## What is needed
Locate each line in the records containing "computer". Copy it.

-------- Data

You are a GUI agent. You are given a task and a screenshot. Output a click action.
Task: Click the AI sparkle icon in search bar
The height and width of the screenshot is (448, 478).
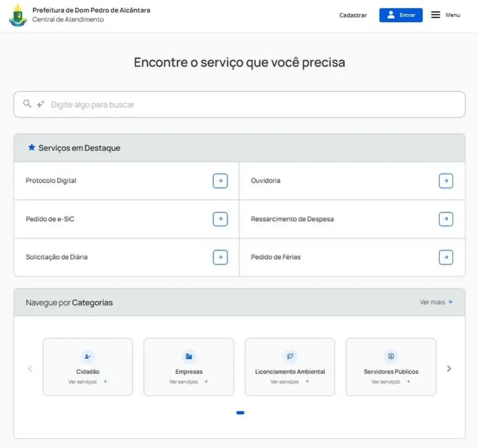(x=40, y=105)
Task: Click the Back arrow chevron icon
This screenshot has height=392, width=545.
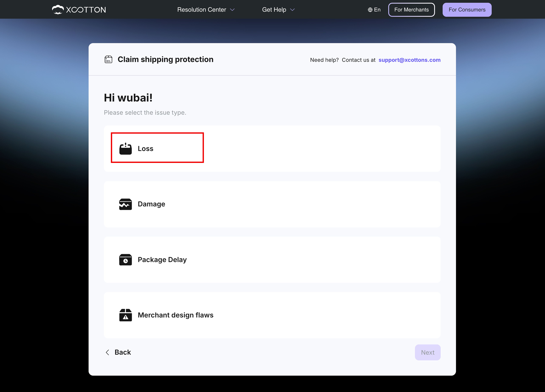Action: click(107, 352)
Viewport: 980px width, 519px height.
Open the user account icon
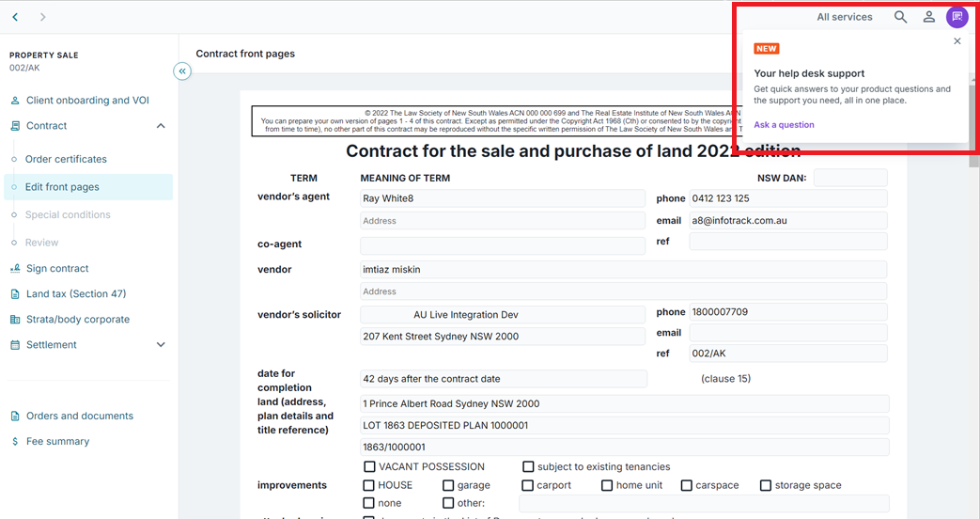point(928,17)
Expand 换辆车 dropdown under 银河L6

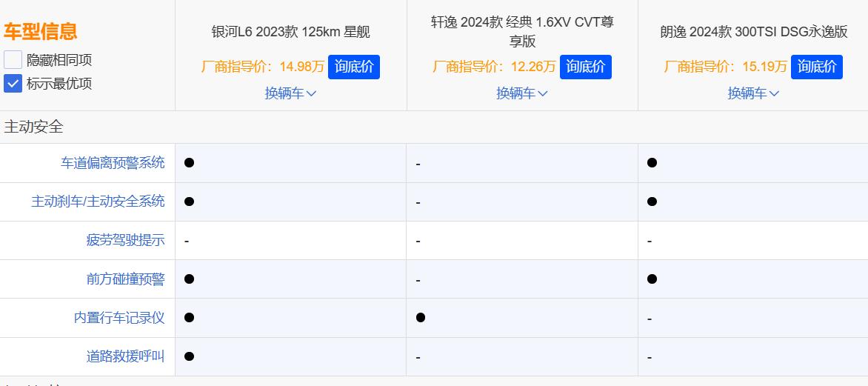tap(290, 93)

----------------
-------- Data

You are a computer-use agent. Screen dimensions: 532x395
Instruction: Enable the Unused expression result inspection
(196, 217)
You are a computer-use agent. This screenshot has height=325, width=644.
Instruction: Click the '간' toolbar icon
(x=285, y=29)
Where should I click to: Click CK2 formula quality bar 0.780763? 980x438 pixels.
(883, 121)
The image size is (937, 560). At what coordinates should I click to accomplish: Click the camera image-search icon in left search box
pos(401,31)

----------------
-------- Data

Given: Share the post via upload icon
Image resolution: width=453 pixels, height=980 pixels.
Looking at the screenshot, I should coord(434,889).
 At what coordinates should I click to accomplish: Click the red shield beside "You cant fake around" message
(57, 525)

----------------

## Reply
You are a computer-use agent. Screen dimensions: 532x395
You are a computer-use agent. This screenshot has height=325, width=644.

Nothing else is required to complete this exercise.